**What is needed**: Here are some records. Transcribe all of them exactly.

(Collected data)
::::

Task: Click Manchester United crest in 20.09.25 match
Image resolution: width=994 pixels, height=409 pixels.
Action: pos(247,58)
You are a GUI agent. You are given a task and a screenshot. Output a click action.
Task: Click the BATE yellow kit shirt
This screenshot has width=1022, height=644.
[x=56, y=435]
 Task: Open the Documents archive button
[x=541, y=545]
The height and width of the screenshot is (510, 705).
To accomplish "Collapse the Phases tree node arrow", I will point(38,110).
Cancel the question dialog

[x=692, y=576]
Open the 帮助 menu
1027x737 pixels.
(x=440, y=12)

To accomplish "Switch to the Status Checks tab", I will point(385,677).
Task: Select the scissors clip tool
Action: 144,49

::::

**Response to this task**:
Task: Click Manchester United crest in 20.09.25 match
Image resolution: width=994 pixels, height=409 pixels.
Action: pos(247,58)
You are a GUI agent. You are given a task and a screenshot. Output a click action.
Task: Click the BATE yellow kit shirt
This screenshot has width=1022, height=644.
[x=56, y=435]
 Task: Open the Documents archive button
[x=541, y=545]
The height and width of the screenshot is (510, 705).
To accomplish "Collapse the Phases tree node arrow", I will point(38,110).
Cancel the question dialog

[x=692, y=576]
Open the 帮助 menu
1027x737 pixels.
(x=440, y=12)

To accomplish "Switch to the Status Checks tab", I will point(385,677).
Task: Select the scissors clip tool
Action: 144,49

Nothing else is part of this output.